> [Source document]:
Back to the subject at hand:

We were struck by Kendi's description of his high school years. The books he was assigned to read struck him as boring, irrelevant. He defaulted to Cliff's famous Notes.

Our experience was the same, and yet different. We did read the famous books we were assigned at Aragon High. Along the way, we were being taught the ways to get 5's on that era's AP tests.

That said, we felt increasingly detached from the books we were being assigned. Why were we reading Huckleberry Finn (or The Heart of Darkness)? What did these books have to do with us?

Increasingly, we had no idea. 

It seems that Kendi, as a high school kid, felt a similar sort of detachment. We'll guess that millions of American teenagers do, not always for the same reasons. But in such ways, "education" fails.

Kendi's literary intellect came alive when he was assigned certain authors as a college student. At this point, we reach a possibly humorous aspect of his "By The Book" interview session:

As we noted yesterday, By The Book is a weekly feature in the Sunday Book Review. As we noted, the interviews sometimes seem perhaps a bit performative. Occasionally, performance may even seem to give way to something more like exhibitionism.

> [Provided data]:
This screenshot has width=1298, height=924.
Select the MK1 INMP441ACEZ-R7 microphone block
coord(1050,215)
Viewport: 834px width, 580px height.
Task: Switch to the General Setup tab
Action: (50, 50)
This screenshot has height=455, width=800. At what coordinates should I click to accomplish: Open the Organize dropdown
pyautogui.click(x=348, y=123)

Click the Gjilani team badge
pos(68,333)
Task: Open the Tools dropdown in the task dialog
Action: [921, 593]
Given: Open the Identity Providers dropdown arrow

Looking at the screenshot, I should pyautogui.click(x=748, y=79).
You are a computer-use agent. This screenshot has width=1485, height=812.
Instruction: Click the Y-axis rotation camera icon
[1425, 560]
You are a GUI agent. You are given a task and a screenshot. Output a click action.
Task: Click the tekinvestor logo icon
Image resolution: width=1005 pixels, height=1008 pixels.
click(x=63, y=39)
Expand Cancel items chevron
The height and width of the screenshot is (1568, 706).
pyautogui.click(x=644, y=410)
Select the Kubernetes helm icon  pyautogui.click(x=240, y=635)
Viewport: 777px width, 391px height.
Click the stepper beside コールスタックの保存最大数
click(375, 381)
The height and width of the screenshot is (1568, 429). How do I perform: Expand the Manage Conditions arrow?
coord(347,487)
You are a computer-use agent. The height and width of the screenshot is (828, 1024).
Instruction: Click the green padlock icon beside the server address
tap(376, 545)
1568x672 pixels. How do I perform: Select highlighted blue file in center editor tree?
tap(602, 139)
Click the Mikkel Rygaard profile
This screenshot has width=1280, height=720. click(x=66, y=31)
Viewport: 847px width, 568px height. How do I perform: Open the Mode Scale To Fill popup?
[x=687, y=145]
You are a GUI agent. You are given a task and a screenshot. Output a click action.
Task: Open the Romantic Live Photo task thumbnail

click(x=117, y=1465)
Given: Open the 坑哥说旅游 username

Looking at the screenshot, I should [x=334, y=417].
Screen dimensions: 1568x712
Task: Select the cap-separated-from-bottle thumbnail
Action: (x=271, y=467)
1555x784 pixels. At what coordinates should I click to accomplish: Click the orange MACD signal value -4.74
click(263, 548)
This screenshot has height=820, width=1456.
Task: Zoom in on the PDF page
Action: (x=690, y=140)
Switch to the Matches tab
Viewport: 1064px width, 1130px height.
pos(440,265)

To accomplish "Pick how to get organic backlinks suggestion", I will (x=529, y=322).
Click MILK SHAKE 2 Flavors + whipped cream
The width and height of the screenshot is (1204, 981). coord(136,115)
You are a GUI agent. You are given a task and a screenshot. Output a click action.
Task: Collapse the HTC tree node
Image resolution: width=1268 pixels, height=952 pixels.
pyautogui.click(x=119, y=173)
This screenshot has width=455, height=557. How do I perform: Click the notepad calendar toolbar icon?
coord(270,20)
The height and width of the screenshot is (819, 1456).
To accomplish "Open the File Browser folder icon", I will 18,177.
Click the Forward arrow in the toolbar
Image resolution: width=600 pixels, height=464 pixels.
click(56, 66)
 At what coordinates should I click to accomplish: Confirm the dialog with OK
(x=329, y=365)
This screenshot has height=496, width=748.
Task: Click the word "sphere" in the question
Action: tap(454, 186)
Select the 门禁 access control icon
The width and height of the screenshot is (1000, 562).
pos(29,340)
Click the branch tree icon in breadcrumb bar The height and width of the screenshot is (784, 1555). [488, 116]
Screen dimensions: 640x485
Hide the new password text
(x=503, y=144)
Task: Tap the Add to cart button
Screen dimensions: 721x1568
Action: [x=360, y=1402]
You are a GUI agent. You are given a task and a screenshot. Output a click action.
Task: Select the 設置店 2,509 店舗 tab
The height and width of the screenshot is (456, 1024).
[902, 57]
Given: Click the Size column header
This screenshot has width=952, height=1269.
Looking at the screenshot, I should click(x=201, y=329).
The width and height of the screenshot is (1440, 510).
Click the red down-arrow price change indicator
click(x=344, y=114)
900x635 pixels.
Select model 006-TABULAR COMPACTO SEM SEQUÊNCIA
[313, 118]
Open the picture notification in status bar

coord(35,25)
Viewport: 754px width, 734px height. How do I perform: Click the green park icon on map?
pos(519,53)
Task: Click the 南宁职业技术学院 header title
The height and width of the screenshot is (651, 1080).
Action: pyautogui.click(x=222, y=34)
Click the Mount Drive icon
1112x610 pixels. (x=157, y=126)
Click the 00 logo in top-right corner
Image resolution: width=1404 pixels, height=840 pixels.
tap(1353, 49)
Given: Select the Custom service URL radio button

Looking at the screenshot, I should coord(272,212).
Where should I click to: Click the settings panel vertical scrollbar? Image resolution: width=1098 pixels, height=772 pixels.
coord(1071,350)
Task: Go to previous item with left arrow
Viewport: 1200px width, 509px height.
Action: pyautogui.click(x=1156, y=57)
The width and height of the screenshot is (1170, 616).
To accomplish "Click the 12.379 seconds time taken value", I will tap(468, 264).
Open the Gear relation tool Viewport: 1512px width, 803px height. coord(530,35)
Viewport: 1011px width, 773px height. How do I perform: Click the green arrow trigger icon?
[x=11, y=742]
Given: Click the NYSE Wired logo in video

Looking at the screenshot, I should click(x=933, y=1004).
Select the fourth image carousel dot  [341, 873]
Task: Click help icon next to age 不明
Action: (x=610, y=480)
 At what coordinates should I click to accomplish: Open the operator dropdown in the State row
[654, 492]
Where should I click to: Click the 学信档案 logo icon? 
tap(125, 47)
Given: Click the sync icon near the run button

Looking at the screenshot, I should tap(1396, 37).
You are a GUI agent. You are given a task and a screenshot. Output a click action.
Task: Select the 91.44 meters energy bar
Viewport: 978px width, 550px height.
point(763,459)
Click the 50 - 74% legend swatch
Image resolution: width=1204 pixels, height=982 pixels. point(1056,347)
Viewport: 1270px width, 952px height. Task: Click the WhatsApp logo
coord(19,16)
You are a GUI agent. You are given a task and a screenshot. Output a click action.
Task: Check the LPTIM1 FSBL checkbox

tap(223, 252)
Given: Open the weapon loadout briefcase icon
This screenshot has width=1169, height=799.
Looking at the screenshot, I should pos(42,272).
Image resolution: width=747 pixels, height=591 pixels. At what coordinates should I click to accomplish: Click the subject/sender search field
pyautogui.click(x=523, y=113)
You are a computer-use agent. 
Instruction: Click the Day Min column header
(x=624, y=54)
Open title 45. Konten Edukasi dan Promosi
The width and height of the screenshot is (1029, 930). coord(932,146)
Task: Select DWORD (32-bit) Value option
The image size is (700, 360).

> [Requirement A]:
Do these statements agree with the essay about Kendi? Answer yes or no for each, quoting the words from the essay that decide it.
(i) Kendi found the books assigned to him in high school boring.
(ii) The writers skipped the famous books they were assigned at Aragon High.
(iii) By The Book runs every day.
> [Requirement B]: According to the essay about Kendi, which two books did the writers question reading in high school?
> [Requirement C]: Please continue the essay about Kendi from where it stops.
The entries play no part in this.

> [Written answer A]:
(i) Yes: "The books he was assigned to read struck him as boring, irrelevant."
(ii) No: "We did read the famous books we were assigned at Aragon High."
(iii) No: "By The Book is a weekly feature in the Sunday Book Review."

> [Written answer B]: Huckleberry Finn and The Heart of Darkness.

> [Written answer C]:
There's nothing evil about such behaviors, but we may tend to chuckle a bit at such entirely human times. We may have chuckled a bit during Kendi's interview, which started exactly like this:

NEW YORK TIMES: What’s the last great book you read?

KENDI: I can’t just name one. I want to highlight three great books I recently read on America’s political economy. The first, “Race for Profit: How Banks and the Real Estate Industry Undermined Black Homeownership,” by Keeanga-Yamahtta Taylor, is an expertly told history of the post-civil rights emergence of what Taylor terms “predatory inclusion.” The second, “From Here to Equality: Reparations for Black Americans in the Twenty-First Century,” by William A. Darity Jr. and A. Kirsten Mullen, is the best booklong case for reparations. The third, “The Broken Heart of America: St. Louis and the Violent History of the United States,” by Walter Johnson, adroitly examines a U.S. history of imperial racial capitalism with its crosswinds centered in St. Louis.

Kendi has recently read three great books, not just the one asked for. Beyond that, it's possible that he has recently read five classic novels for the first time, though the actual number could possibly be larger:

NEW YORK TIMES (continuing directly): Are there any classic novels that you only recently read for the first time?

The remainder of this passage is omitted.